Example with re2¶
Links: notebook
, html, PDF
, python
, slides, GitHub
wrapclib wraps the library re2 using the wrapper pyre2.
from jyquickhelper import add_notebook_menu
add_notebook_menu()
from wrapclib import re2
Example with HTML¶
import re
s = "<h1>mot</h1>"
print(re.compile("(<.*>)").match(s).groups())
('<h1>mot</h1>',)
s = "<h1>mot</h1>"
print(re2.compile("(<.*>)").match(s).groups())
('<h1>mot</h1>',)
Group, Span¶
s = """date 0 : 14/9/2000
date 1 : 20/04/1971 date 2 : 14/09/1913 date 3 : 2/3/1978
date 4 : 1/7/1986 date 5 : 7/3/47 date 6 : 15/10/1914
date 7 : 08/03/1941 date 8 : 8/1/1980 date 9 : 30/6/1976"""
expression = re2.compile(
"([0-3]?[0-9]/[0-1]?[0-9]/([0-2][0-9])?[0-9][0-9])[^\d]")
expression.search(s).group(1, 2)
('14/9/2000', '20')
c = expression.search(s).span(1)
s[c[0]:c[1]]
'14/9/2000'
Names¶
date = "05/22/2010"
exp = "(?P<jj>[0-9]{1,2})/(?P<mm>[0-9]{1,2})/(?P<aa>((19)|(20))[0-9]{2})"
com = re2.compile(exp)
print(com.search(date).groupdict())
{'aa': '2010', 'jj': '05', 'mm': '22'}
findall¶
findall is not natively implemented in re2. It was added.
s = """date 0 : 14/9/2000
date 1 : 20/04/1971 date 2 : 14/09/1913 date 3 : 2/3/1978
date 4 : 1/7/1986 date 5 : 7/3/47 date 6 : 15/10/1914
date 7 : 08/03/1941 date 8 : 8/1/1980 date 9 : 30/6/1976"""
expression = re2.compile(
"([0-3]?[0-9]/[0-1]?[0-9]/([0-2][0-9])?[0-9][0-9])[^\d]")

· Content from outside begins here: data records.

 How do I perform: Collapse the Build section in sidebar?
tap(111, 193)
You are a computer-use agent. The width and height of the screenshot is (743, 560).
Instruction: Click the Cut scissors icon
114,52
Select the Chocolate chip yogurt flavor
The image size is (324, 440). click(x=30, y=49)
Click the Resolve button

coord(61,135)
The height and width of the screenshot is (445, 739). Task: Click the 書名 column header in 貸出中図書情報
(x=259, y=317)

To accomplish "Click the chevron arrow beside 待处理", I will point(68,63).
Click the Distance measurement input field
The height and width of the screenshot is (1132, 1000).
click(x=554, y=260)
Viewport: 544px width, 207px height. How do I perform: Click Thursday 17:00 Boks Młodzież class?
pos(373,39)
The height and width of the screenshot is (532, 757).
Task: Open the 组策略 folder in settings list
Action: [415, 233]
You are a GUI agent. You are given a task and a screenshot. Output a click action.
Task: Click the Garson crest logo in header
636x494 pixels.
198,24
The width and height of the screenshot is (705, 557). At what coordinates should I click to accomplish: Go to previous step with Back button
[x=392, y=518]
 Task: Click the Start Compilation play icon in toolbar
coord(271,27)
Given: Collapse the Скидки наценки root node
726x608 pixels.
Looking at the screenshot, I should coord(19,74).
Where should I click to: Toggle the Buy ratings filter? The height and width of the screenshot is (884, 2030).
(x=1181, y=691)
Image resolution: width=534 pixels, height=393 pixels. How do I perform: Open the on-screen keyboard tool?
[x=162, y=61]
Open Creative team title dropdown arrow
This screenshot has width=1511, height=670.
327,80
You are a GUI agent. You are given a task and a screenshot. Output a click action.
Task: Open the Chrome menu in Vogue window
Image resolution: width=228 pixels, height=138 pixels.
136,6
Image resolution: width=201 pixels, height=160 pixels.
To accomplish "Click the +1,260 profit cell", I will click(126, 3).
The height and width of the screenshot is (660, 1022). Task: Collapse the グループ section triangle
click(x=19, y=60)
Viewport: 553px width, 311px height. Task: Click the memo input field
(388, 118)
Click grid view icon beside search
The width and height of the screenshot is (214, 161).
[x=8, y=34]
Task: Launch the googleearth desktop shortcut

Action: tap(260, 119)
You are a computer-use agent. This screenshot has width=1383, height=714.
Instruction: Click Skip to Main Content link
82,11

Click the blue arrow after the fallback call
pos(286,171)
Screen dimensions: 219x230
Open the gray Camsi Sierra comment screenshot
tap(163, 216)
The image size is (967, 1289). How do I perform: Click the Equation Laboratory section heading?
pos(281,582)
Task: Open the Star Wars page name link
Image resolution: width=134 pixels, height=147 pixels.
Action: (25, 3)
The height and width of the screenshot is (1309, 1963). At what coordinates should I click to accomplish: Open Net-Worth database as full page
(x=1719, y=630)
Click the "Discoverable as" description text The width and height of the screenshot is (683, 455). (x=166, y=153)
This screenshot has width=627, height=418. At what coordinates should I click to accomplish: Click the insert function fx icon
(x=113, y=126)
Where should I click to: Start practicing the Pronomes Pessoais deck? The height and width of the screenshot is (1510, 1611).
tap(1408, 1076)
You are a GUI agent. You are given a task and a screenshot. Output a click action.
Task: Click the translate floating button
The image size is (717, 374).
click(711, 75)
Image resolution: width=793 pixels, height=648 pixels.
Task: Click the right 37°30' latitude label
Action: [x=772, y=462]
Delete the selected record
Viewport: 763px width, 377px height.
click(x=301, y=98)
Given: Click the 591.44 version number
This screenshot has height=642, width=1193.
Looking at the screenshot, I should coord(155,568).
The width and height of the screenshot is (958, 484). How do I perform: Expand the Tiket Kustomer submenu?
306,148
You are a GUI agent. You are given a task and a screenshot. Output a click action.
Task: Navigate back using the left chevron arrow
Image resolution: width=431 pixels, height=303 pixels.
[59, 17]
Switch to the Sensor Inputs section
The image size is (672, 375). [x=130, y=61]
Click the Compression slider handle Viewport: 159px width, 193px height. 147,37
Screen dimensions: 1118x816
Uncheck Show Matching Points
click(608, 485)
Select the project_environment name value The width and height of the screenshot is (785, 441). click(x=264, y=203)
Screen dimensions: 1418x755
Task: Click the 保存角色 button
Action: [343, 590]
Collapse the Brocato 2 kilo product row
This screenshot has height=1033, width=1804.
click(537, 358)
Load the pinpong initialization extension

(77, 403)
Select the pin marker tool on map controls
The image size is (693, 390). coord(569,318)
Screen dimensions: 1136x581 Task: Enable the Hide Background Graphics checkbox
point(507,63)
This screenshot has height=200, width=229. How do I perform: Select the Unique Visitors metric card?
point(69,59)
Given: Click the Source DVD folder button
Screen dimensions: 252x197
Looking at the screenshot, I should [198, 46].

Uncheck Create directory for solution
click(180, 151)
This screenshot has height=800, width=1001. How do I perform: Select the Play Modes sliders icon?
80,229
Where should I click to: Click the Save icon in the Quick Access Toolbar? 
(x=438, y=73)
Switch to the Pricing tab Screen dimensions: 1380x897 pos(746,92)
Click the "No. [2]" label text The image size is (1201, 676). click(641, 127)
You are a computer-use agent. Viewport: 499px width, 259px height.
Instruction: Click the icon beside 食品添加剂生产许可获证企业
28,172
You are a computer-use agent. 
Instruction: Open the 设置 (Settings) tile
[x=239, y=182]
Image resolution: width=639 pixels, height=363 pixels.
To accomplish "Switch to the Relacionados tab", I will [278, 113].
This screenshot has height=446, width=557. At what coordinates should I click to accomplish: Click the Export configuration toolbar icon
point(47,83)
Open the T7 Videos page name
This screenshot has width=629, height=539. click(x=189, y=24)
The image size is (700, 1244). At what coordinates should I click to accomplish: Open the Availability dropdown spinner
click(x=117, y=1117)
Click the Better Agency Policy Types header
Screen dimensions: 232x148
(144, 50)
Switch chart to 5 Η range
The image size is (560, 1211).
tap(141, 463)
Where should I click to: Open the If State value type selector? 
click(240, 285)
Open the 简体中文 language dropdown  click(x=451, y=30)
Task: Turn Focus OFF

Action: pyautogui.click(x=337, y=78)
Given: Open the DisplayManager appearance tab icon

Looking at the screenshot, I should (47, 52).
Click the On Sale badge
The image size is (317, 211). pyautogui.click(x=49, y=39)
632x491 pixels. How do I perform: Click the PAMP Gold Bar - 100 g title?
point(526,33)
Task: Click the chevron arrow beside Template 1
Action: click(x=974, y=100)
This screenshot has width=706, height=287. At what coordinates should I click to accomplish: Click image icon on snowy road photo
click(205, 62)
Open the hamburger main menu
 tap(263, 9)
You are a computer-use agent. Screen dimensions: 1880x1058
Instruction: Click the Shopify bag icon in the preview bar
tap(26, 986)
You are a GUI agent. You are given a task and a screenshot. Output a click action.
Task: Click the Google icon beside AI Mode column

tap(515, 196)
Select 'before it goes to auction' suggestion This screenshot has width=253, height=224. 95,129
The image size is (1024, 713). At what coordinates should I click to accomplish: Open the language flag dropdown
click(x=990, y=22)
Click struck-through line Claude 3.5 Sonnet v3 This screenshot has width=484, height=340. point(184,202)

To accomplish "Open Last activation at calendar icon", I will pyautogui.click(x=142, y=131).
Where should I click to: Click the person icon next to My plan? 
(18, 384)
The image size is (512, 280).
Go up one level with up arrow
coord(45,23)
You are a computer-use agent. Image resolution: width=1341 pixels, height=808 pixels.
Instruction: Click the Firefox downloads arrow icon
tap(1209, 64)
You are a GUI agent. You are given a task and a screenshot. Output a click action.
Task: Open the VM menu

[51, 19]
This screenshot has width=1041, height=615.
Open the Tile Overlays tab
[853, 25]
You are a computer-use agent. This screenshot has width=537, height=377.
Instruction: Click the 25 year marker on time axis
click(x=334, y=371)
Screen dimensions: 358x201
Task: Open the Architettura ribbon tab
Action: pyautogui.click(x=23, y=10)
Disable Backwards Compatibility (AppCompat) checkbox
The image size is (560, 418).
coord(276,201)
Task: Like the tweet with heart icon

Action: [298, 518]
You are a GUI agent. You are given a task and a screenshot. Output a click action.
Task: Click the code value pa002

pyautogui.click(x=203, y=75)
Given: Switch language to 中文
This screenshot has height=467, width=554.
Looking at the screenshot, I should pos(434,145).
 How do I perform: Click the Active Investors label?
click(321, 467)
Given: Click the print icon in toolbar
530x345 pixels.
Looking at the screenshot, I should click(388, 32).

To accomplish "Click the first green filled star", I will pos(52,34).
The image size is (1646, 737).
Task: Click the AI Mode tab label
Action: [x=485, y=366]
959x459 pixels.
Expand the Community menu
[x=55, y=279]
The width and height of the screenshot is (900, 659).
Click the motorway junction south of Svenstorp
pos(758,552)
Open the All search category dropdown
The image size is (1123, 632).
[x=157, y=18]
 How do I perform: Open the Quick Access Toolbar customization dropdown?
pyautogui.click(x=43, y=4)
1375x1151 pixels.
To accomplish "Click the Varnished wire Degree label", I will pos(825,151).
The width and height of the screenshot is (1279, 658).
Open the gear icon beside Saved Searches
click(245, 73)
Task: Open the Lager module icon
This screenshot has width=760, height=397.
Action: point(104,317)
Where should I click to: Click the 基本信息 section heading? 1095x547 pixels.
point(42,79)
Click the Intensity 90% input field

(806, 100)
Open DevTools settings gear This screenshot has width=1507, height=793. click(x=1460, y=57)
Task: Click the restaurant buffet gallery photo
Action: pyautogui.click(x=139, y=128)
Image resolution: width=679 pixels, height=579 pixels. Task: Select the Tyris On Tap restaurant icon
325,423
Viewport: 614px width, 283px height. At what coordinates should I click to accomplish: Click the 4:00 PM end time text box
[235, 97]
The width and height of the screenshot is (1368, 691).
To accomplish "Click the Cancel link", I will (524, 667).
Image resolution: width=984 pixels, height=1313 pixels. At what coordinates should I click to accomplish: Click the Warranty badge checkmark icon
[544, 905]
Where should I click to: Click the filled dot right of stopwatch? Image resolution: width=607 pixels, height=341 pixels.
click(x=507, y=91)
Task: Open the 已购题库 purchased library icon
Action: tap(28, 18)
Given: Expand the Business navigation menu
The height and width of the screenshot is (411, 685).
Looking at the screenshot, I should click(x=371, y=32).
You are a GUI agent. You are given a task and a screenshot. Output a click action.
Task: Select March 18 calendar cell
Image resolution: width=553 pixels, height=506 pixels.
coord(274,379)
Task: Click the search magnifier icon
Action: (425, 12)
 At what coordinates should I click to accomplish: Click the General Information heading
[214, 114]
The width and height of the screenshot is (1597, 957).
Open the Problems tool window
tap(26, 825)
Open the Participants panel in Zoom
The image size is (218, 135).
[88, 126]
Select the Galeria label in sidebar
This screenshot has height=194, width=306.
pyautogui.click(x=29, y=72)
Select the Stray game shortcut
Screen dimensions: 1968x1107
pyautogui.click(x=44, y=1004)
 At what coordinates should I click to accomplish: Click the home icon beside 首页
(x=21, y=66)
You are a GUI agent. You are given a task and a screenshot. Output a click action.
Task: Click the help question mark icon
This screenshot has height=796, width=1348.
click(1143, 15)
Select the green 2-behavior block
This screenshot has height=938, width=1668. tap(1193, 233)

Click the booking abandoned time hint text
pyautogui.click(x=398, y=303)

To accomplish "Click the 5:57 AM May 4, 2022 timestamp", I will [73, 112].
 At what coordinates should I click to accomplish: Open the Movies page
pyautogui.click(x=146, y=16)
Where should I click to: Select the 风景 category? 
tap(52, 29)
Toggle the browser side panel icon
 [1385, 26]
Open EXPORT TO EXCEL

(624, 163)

re2.findall(expression, s)
[('14/9/2000', '20'),
('20/04/1971', '19'),
('14/09/1913', '19'),
('2/3/1978', '19'),
('1/7/1986', '19'),
('7/3/47', None),
('15/10/1914', '19'),
('08/03/1941', '19'),
('8/1/1980', '19')]
benchmark¶
s = """date 0 : 14/9/2000
date 1 : 20/04/1971 date 2 : 14/09/1913 date 3 : 2/3/1978
date 4 : 1/7/1986 date 5 : 7/3/47 date 6 : 15/10/1914
date 7 : 08/03/1941 date 8 : 8/1/1980 date 9 : 30/6/1976"""
expression = re.compile(
"([0-3]?[0-9]/[0-1]?[0-9]/([0-2][0-9])?[0-9][0-9])[^\d]")
%timeit expression.findall(s)
10.5 µs ± 296 ns per loop (mean ± std. dev. of 7 runs, 100000 loops each)
%timeit re2.findall(expression, s)
18.4 µs ± 1.51 µs per loop (mean ± std. dev. of 7 runs, 10000 loops each)
That’s expected as method findall is implemented in python and not C.